ACTIVITY. Extract the opening line of the entries and every line after it, stopping at and including the line that contains "Task: Open the EUR currency dropdown". Do not include pictures.

(SUPPLIED INFORMATION begins)

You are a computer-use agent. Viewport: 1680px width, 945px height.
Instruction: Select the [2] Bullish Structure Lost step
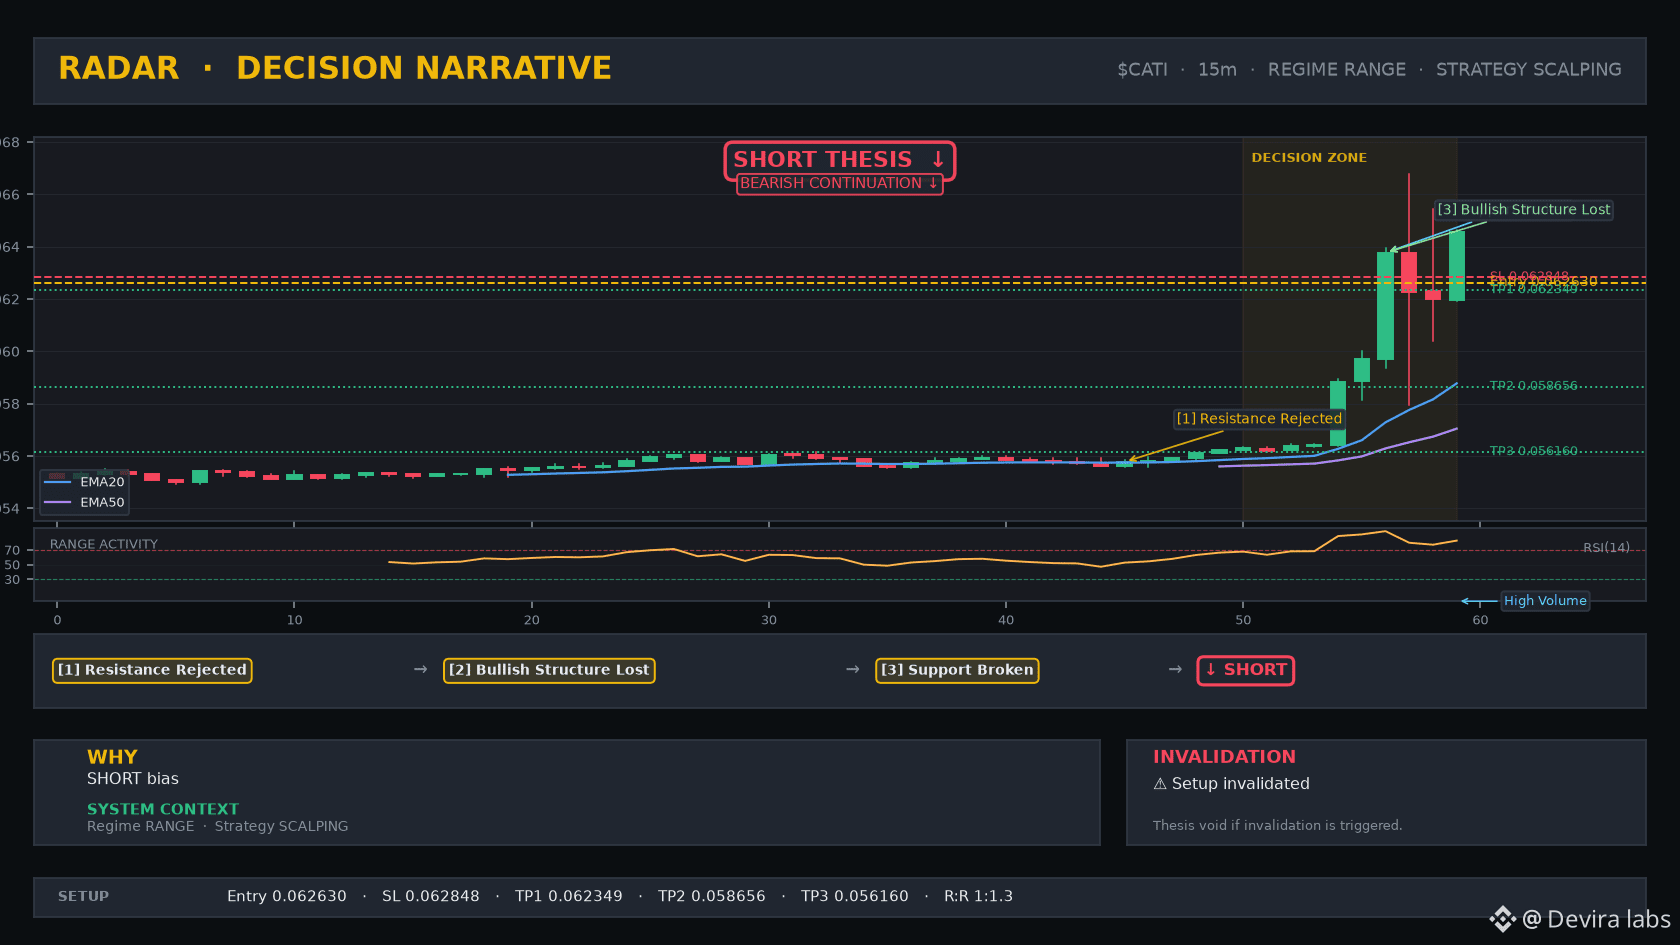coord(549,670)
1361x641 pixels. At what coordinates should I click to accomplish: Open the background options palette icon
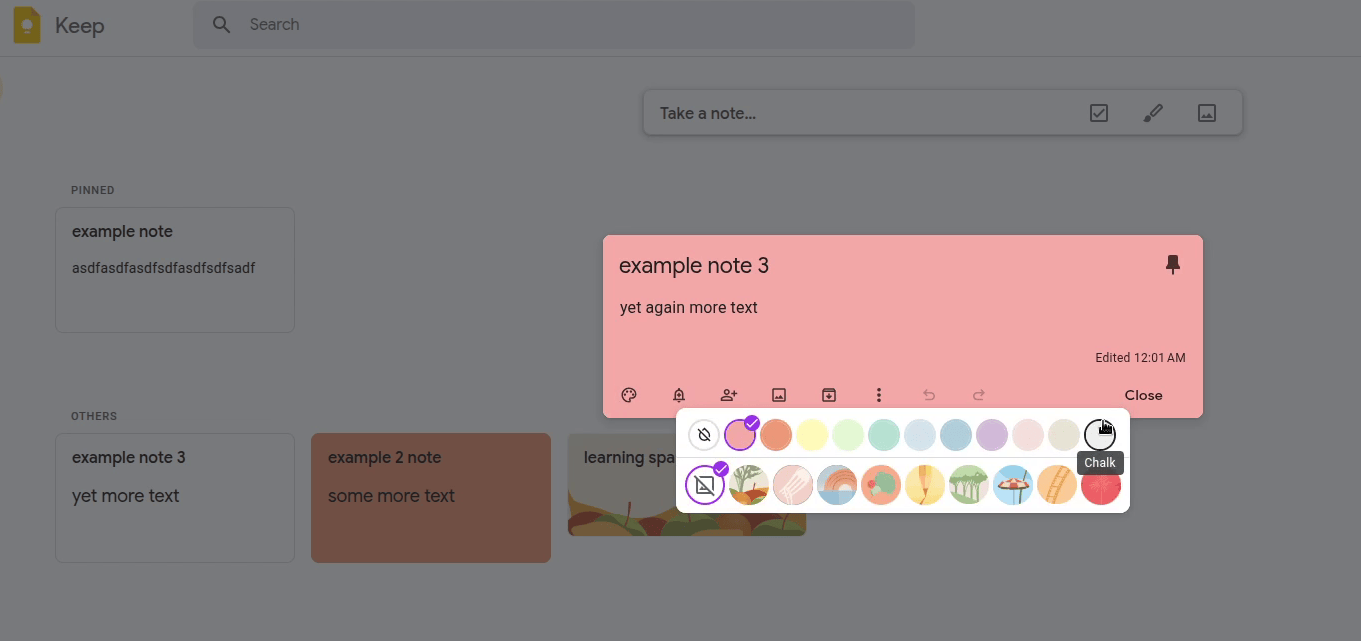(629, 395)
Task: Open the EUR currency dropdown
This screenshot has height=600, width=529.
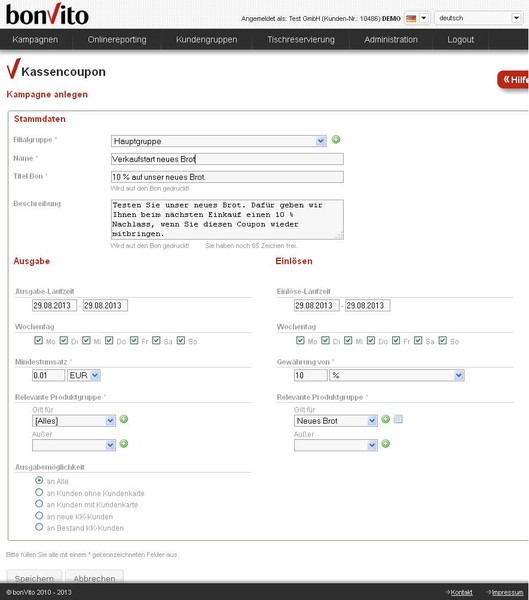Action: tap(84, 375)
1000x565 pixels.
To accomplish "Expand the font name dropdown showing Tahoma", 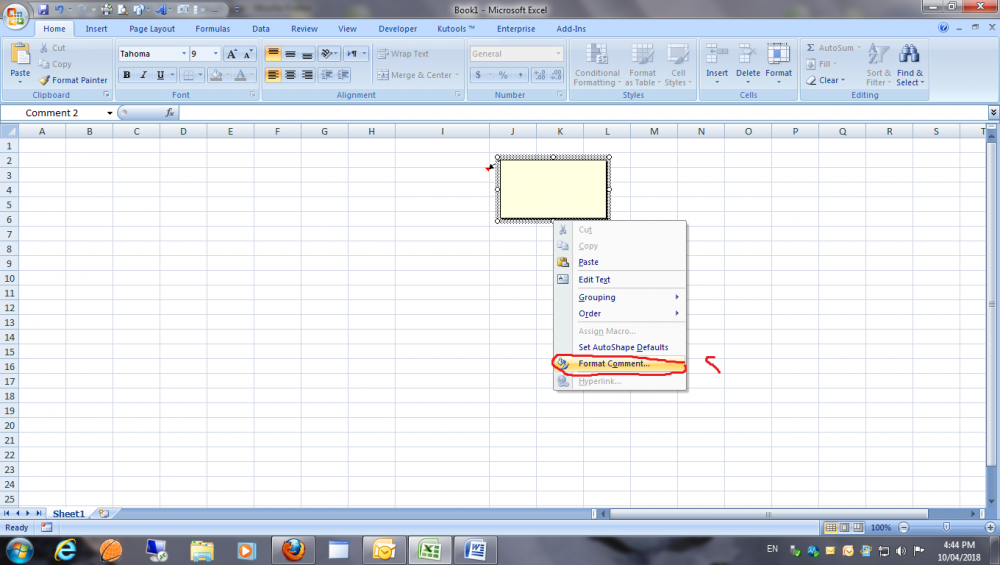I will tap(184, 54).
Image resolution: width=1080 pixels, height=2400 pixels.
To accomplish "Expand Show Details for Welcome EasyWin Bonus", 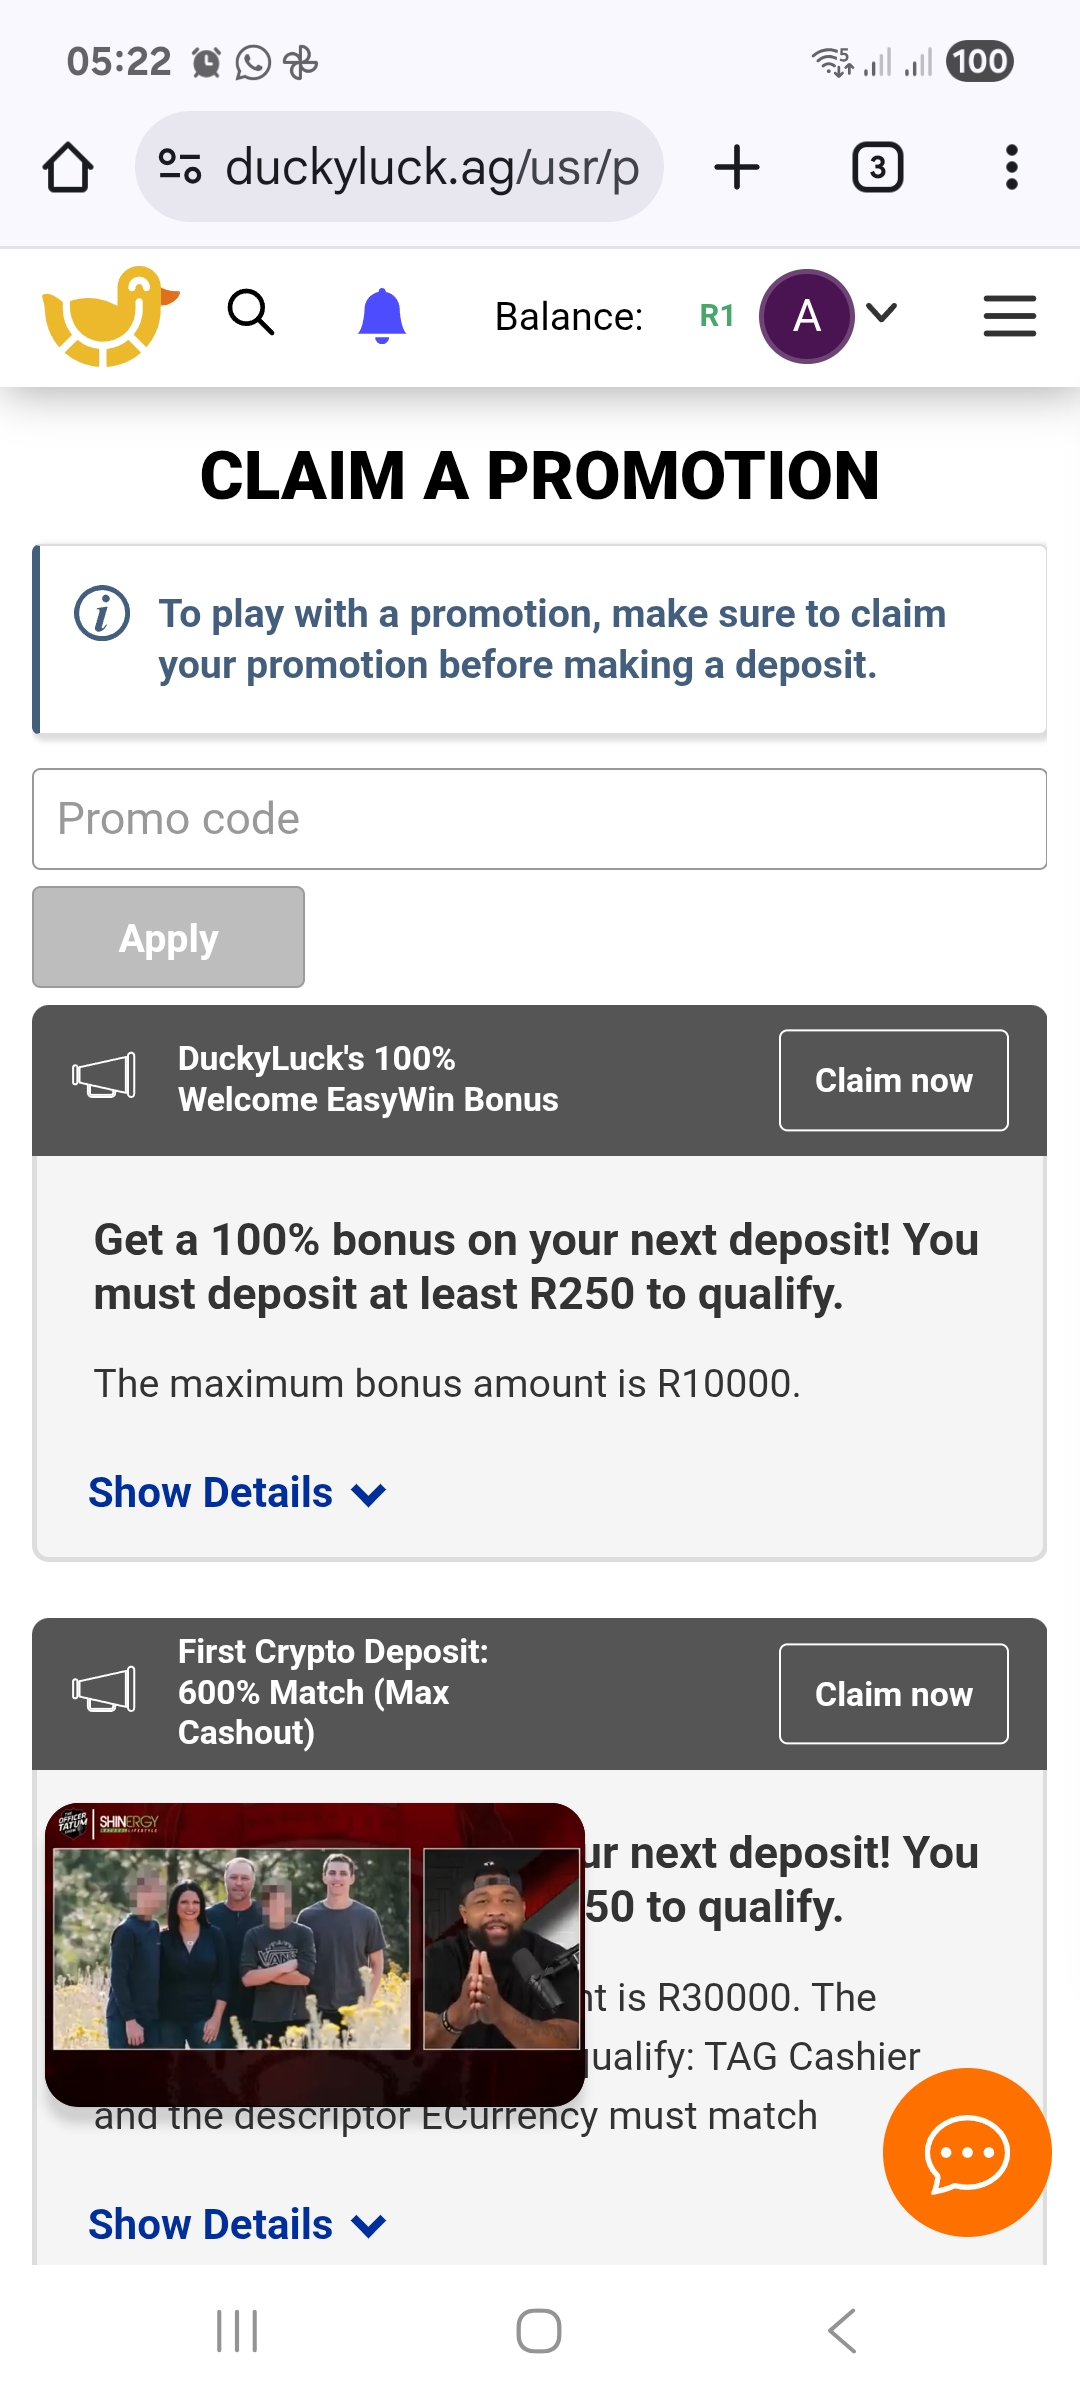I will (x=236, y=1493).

(SUPPLIED INFORMATION ends)

ANSWER FOR THE TASK.
You are a computer-use agent. Viewport: 1680px width, 945px height.
Instruction: Select the [2] Bullish Structure Lost step
coord(549,670)
1361x641 pixels. At what coordinates should I click to accomplish: Open the background options palette icon
(629, 395)
Task: Open the EUR currency dropdown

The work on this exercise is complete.